Let's try updating the environment. We want to see if our agent react accordingly when a monster appears.
1
>>> debug(world)
2
DEBUG:root:[time:1] monster_visible is False
3
4
>>> simulator.environment.monster_visible = True
5
6
>>> debug(world)
7
DEBUG:root:[time:1] monster_visible is True
Copied!
After running step, we will see that our Hunter should shoot the monster.
1
>>> debug(world)
2
DEBUG:root:[time:1] monster_visible is True
3
4
>>> simulator.step()
5
DEBUG:root:Pew! Shooting monster
6
7
>>> debug(world)
8
DEBUG:root:[time:2] monster_visible is False
Copied!

## Conclusion

Today, we learned about Intelligent agent and we have built a very simple intelligent agent. In the future, we will try to extend this agent to have more advanced features. I will also try to create a visualization for this agent. While this seems very simple, this is my first step towards creating a certain complex AI program.

# Part 2: Integrating AI Agent with Unity

Written on 2019-09-19

## Today's Goal

In this part, I will try to create a 3D visualization using Unity and connect it to our agent written in python. You may want to read the previous part about Alexander AI concept because we will reuse a lot of the concepts. (In the future, today's version will be referenced as Barton).

▶ [Dataset content]:
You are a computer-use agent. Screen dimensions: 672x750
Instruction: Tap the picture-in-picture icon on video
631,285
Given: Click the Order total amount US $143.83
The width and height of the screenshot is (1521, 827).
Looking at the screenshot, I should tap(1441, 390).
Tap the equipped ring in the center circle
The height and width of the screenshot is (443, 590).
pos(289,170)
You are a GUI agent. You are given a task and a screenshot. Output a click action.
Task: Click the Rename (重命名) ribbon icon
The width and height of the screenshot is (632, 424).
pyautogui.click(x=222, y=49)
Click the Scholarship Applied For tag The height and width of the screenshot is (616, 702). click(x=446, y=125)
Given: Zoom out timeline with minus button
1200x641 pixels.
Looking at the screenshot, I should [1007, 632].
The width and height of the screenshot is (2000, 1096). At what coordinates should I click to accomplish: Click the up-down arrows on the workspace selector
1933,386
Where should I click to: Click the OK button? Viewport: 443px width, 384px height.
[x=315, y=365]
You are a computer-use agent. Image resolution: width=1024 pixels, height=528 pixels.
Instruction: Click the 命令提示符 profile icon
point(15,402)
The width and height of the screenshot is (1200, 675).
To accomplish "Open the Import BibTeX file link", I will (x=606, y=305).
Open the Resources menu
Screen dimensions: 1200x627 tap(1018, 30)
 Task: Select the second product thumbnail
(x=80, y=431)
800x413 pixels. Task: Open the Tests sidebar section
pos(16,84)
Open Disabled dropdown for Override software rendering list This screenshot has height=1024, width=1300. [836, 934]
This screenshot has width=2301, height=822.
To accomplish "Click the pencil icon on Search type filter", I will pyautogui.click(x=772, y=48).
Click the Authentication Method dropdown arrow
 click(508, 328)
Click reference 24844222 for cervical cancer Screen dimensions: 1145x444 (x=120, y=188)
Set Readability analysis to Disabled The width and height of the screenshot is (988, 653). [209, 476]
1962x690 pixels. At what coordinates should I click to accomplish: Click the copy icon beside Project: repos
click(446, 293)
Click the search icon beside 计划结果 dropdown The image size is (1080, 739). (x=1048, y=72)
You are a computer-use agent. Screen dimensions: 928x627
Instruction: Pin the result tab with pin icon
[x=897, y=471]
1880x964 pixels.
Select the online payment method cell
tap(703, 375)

▶ [Problems and tasks]:
A - List each distinct message that follows "DEBUG:root:" in the agent tutorial.
B - Extend the agent tutorial past its final sentence under the "Today's Goal" heading, in the same voice.
The listing comes from a separate source, unrelated to the agent tutorial.

▶ [Answers to the problems]:
A -
- [time:1] monster_visible is False
- [time:1] monster_visible is True
- Pew! Shooting monster
- [time:2] monster_visible is False

B -
Part 2's Milestone

## Idea

I will still continue using the concepts introduced in previous part. However, there is an update that should be done to accommodate remote functionality.
Updated remote agent concepts in python side:
Remote environment: remote environment is similar with common environment, a representation that will be perceived and acted upon by architecture. The differences are:
The architecture is not allowed to modify environment state directly. Action from architecture will be stored at remote_action.
Environment state is updated at every moment / step. This constant update is required because the Remote environment is actually a representation of the corresponding environment objects in the Unity side.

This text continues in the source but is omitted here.